The invention pertains generally to tools and particularly to a thermic device and technique for cutting or removing an oxidizable material.
Many thermic techniques and devices rely on oxidation at elevated temperatures to cut or remove metals from a work piece. An early technique utilizes an oxyacetylene flame to locally preheat a spot on a metal surface to incandescene and a jet stream of a gas mixture of acetylene and mostly oxygen to oxidize and remove the oxide products of the combustion. Although this technique is moderately fast and efficient, it has several disadvantages arising from its requirement of large amounts of acetylene and oxygen gas which have to be supplied under high pressure and heavy metal containers. The containers consitute a serious hazard, particularly, in areas which are subject to bombardment or fire because an explosion or fire may cause them to explode with great force, scattering metal fragments for long distances. Another disadvantage is that the flame is not hot enough for many applications.
An alternative to the oxyacetylene technique which avoids its disadvantages is referred to as the arc-oxygen technique in which an electrode and the metal work piece are connected to a power source, a small area on the metal surface is heated by an electrical arc formed between the electrode and the metal work piece, and a jet stream of essentially oxygen oxidizes and removes the oxidation products from the work piece. Usually the oxygen is delivered and directed by a metal tubing which also serves as the electrode. Since the electric arc heats both the electrode and part of the work piece, the electrode is consumed and therefore the delivery tube of the arc oxygen cutter must constantly be replaced.

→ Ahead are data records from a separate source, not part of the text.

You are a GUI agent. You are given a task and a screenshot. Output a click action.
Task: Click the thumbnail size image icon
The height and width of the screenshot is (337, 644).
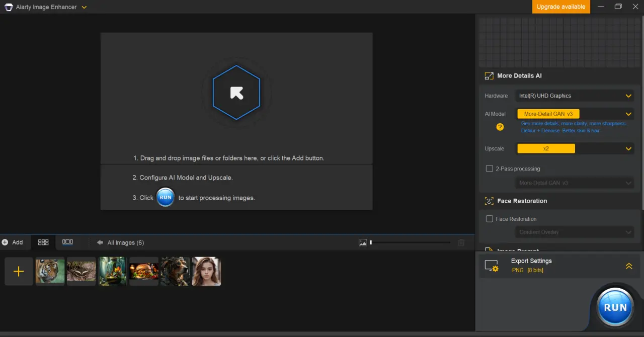363,242
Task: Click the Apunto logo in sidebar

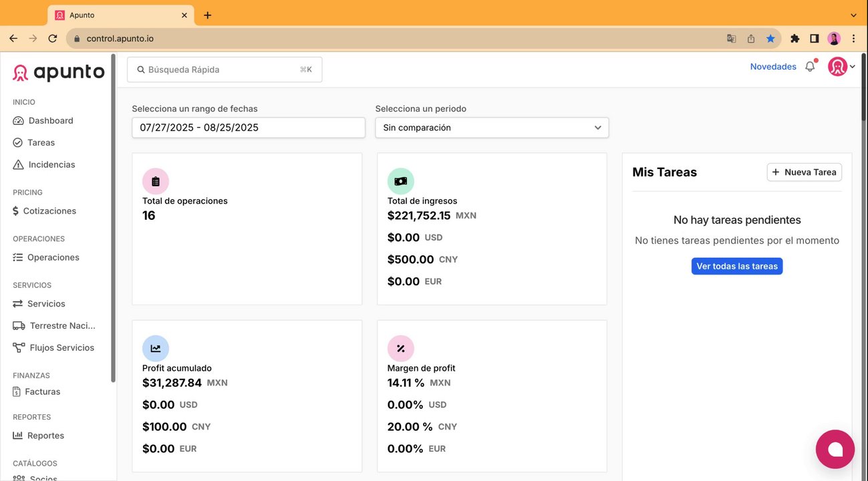Action: pyautogui.click(x=59, y=72)
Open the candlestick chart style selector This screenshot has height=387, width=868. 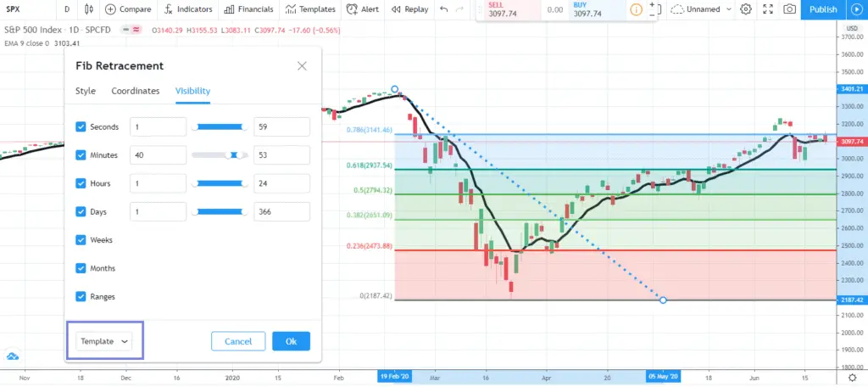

In order to improve the life of the tube the composition of the electrodes has been varied considerably. For example, U.S. Pat. No. 2,398,427 by Ernst Hediger, issued on Apr. 16, 1946 discloses a tube comprising a nonmetallic refractory metal with a sleeve made from metal with a high melting point, for example aluminum, nickel, brass or iron, and U.S. Pat. No. 2,802,930 by Bela M. Ronay, issued on Aug. 13, 1957, discloses an electrode fabricated from a material comprising cast iron, aluminum and silicon. A recent innovation, disclosed in U.S. Pat. No. 3,646,306 by Edwin W. Olds issued on Feb. 29, 1972, utilizes a thin wall tube with a wire-like structure at the center of the tube which becomes the electrode instead of the tube. The wire-like structure comprises carbon or graphite in a polymeric binder; so that, the electrode is flexible and can be continuously fed to the tip of the cutting torch. Aluminum or magnesium can be added to increase the temperature of the arc over that produced by the pure carbon or graphite electrode.
Other problems associated with thermic techniques or devices utilizing oxidation are temperatures that are too low for some applications and the requirement that an arc must always be present for the successful operation of the technique or device. The devices and methods, shown in U.S. Pat. Nos. 4,069,407 and 4,182,947 by Jerome S. Brower issued on Jan. 17, 1978 and Jan. 8, 1980 utilize the thermite reaction consisting of 8 moles of aluminum plus three moles of iron oxide to produce 4 moles of aluminum oxide plus nine moles of molten iron. The reaction is extremely exothermic, releasing 758,000 calories per gram molecular weight. This reaction is produced by passing a high-velocity stream of oxygen past steel rods and rods made from aluminum, magnesium, titanium, or alloys thereof located in a steel tube. While this approach produces high temperatures and a self-sustaining burn which allows cutting or removing nonconductive materials the problem of the tube being consumed remains unsolved.
Although the temperature produced in the Brower patents is extremely high, it should be higher for some applications. For example munition demilitarization requires the cutting to be faster than the heat transferred through the metal casing; so that, the propellant or explosive is combusted in a container opened to the atmosphere rather than in a closed container. Thus the cutting speed determines, to a large degree, the safety.